The first agreement in the book 'The Four Agreements' by Don Miguel Ruiz is 'be impeccable with your word'.
He states that this is the most important agreement, but also the most difficult one to honor. Being impeccable with your word is tied closely to the second yama, satya (truth).
I think most of us believe we are truthful people, but when we dig a little deeper into our daily interactions we may notice that perhaps there are more untruths present than we'd expect.
Firstly look on the inside; are you impeccable with your word or do you tell yourself untruths like 'I'm not good enough to do …' or look at another person and tell yourself that they're prettier, luckier or more capable in some way than you are?
Do you tell yourself little untruths like you're not really addicted to sugar, that this one icecream isn't doing any harm, even though you say that every single day.
Do you tell yourself you'll start dieting, meditating, exercising or reading tomorrow but never get around to it?
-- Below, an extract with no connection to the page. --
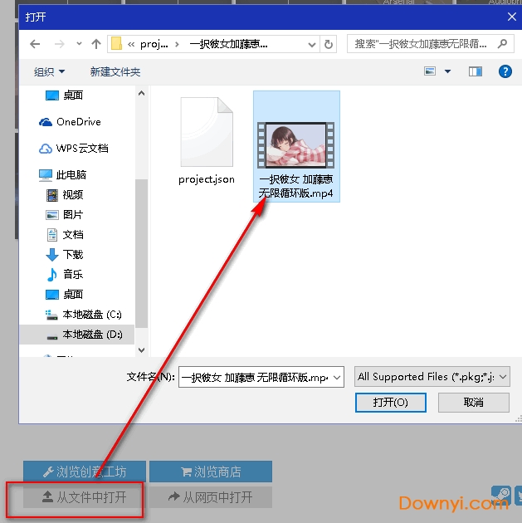The height and width of the screenshot is (523, 522).
Task: Open the file type filter combo box
Action: 432,377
Do you do the things you tell yourself you're going to do?
As with so many of our yogic practices, we must begin on the inside before being able to practice in our interactions with others.
When we become aware of how many untruths we tell to ourselves it perhaps isn't surprising that there are untruths told to others. A little embellishment on a story here, an excuse for being late there….
In yoga we begin with awareness. Noticing when we do certain things and being an observer of our habits and patterns without any judgment on our actions or efforts. From that place of awareness we can set a new path.
This week, steer a course for satya. Be impeccable with your word. Remember to practice satya with ahimsa (non harming) and do not use the truth to hurt others. There is a delicate balance to this practice; it is not perhaps about perfection, but about reducing the unnecessary untruths that cause us stress and self-doubt.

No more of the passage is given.